◆ **EXCERPTED RECORDS**

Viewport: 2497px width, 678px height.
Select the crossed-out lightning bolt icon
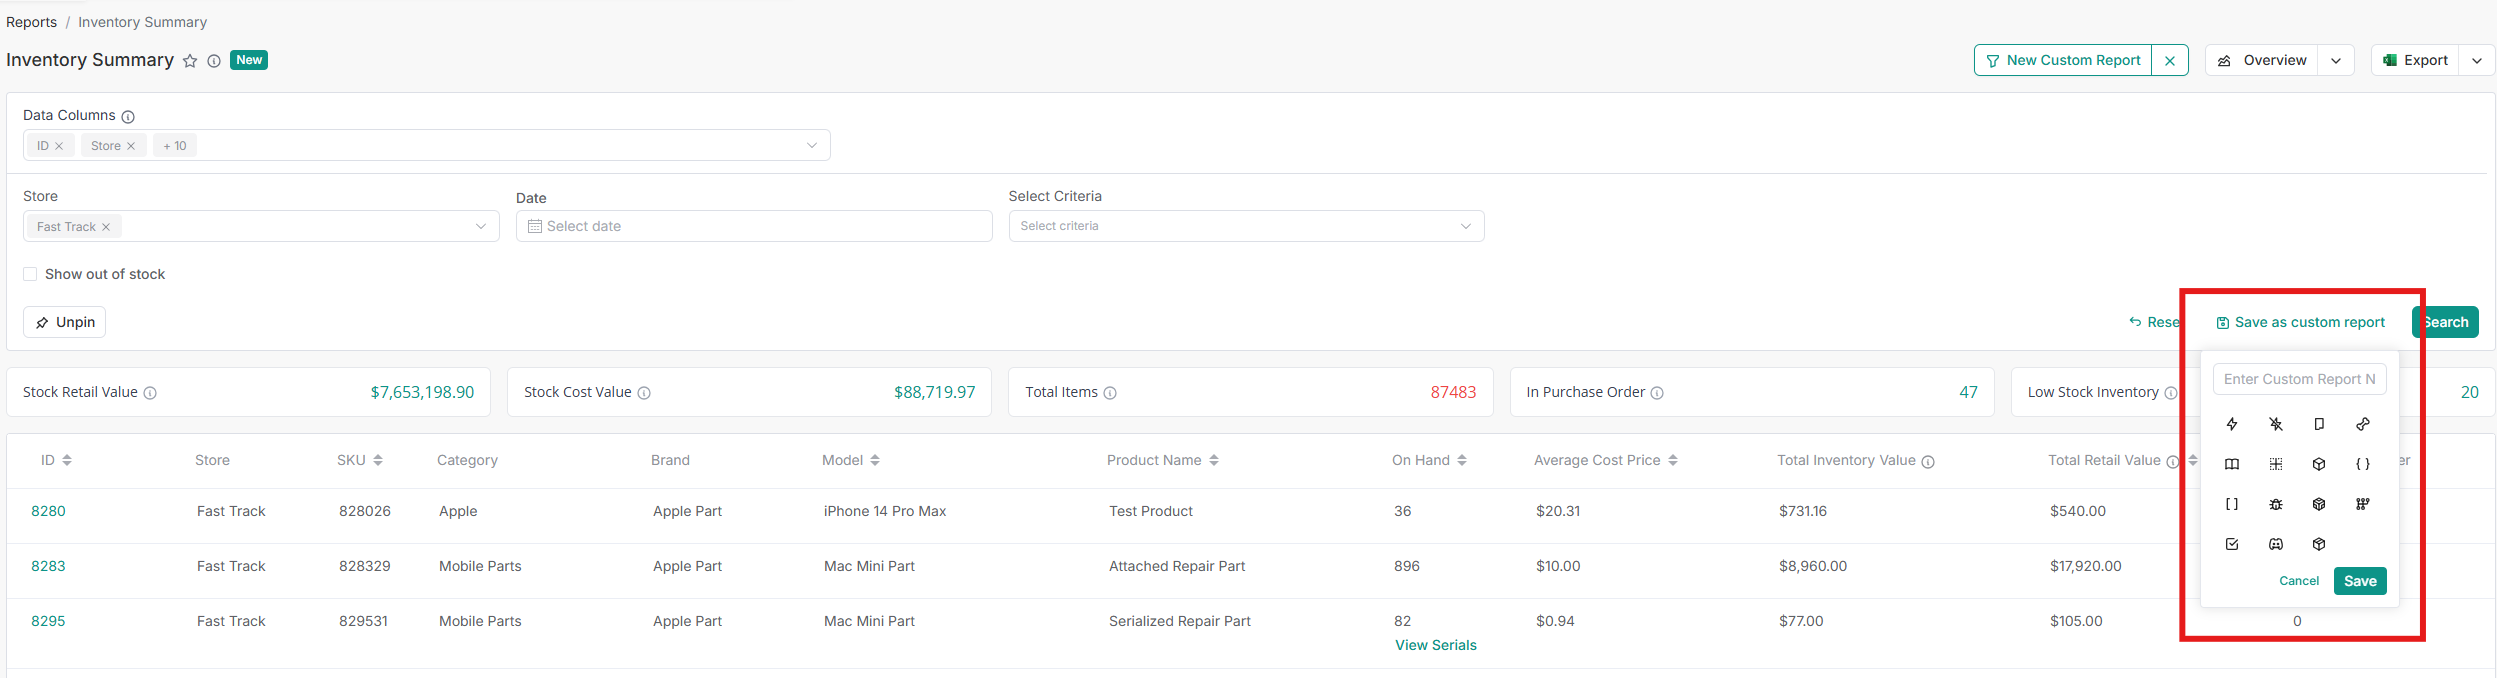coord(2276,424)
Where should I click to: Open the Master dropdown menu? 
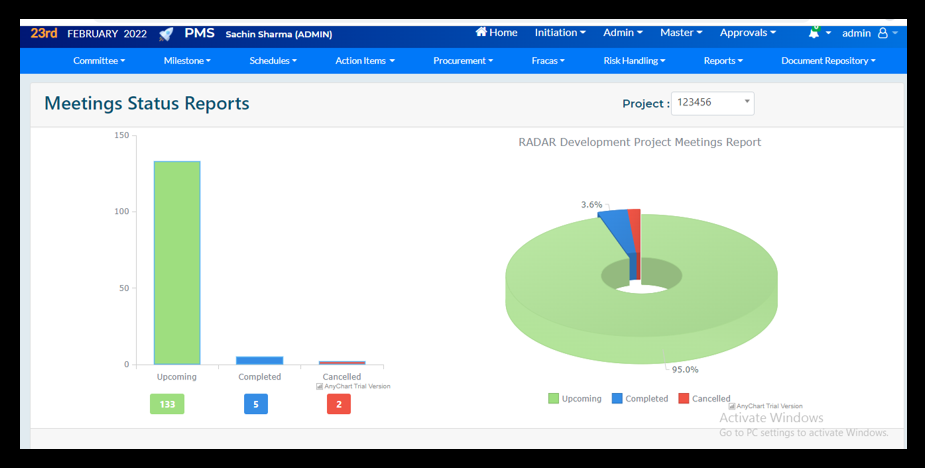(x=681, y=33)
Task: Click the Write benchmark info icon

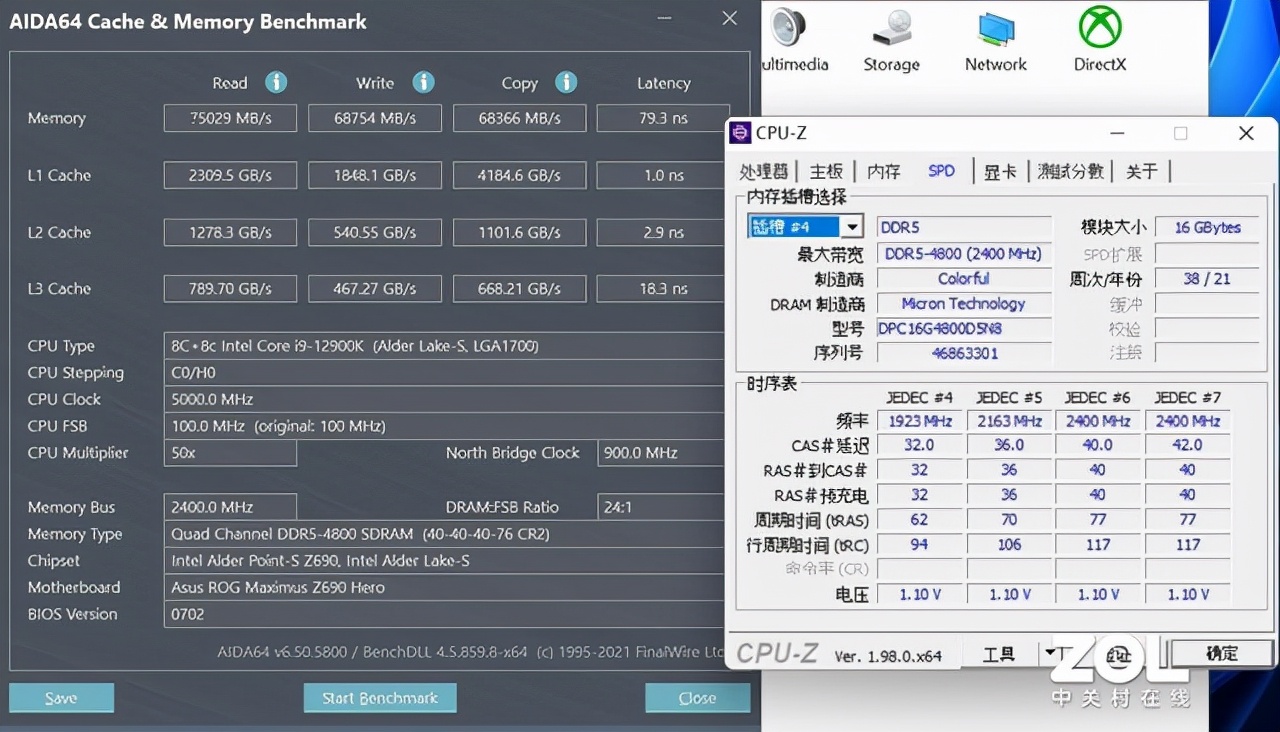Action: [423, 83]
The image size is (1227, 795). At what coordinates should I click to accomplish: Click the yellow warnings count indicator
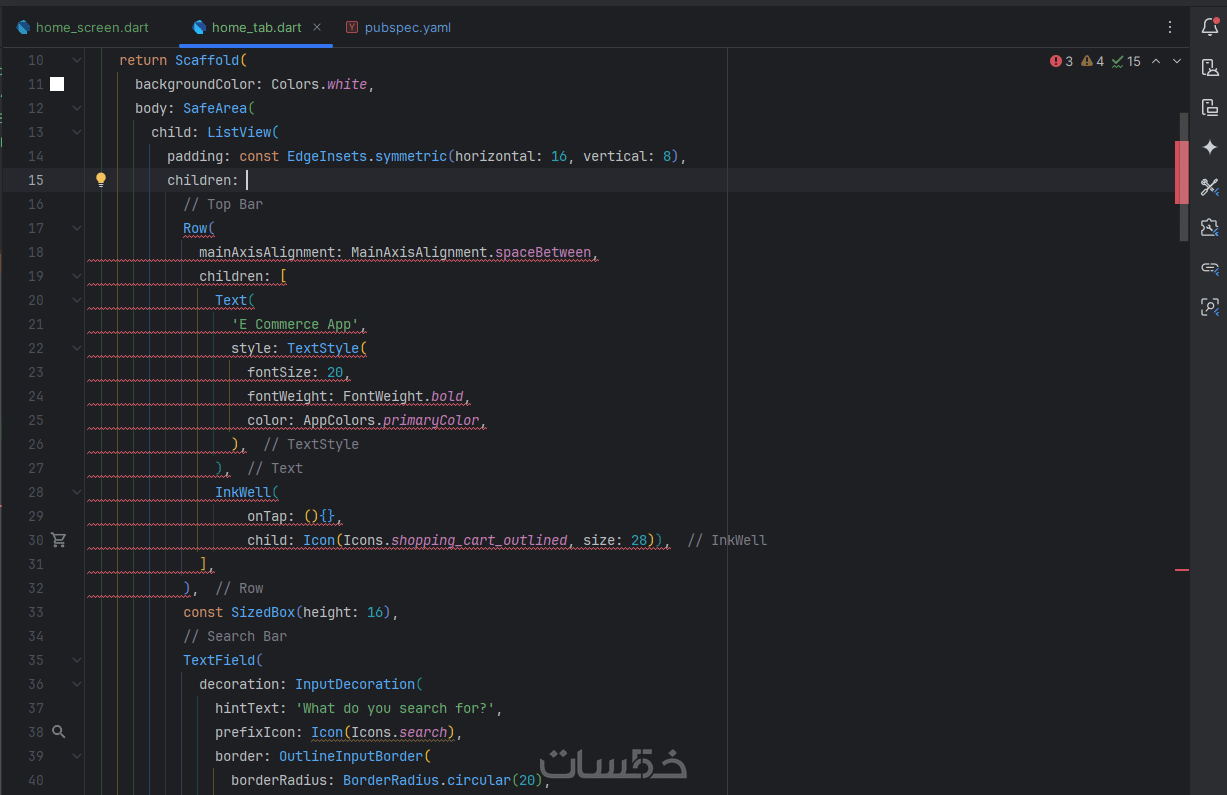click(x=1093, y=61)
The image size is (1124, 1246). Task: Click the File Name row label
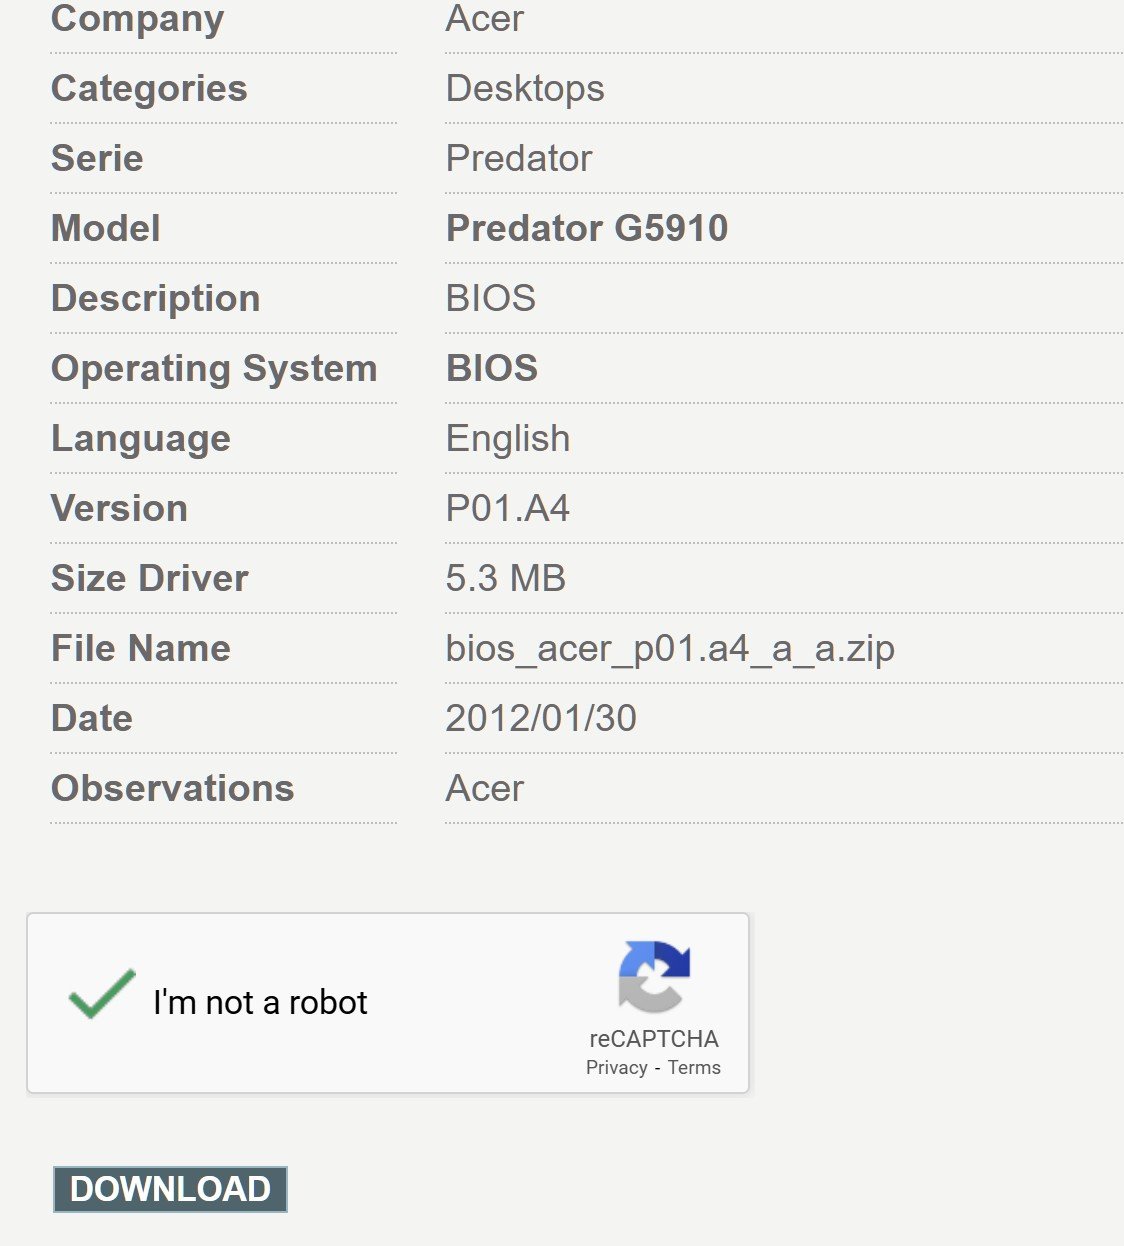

◆ **ACTIVITY**
Starting at the line that contains "The image size is (1227, 795).", restate every line through the end of the records exactly as written, but leave the pictures out.

◆ **RESPONSE AREA**
The image size is (1227, 795). At what coordinates should I click to accomplish: Click the yellow warnings count indicator
click(x=1093, y=61)
The image size is (1124, 1246). Task: Click the File Name row label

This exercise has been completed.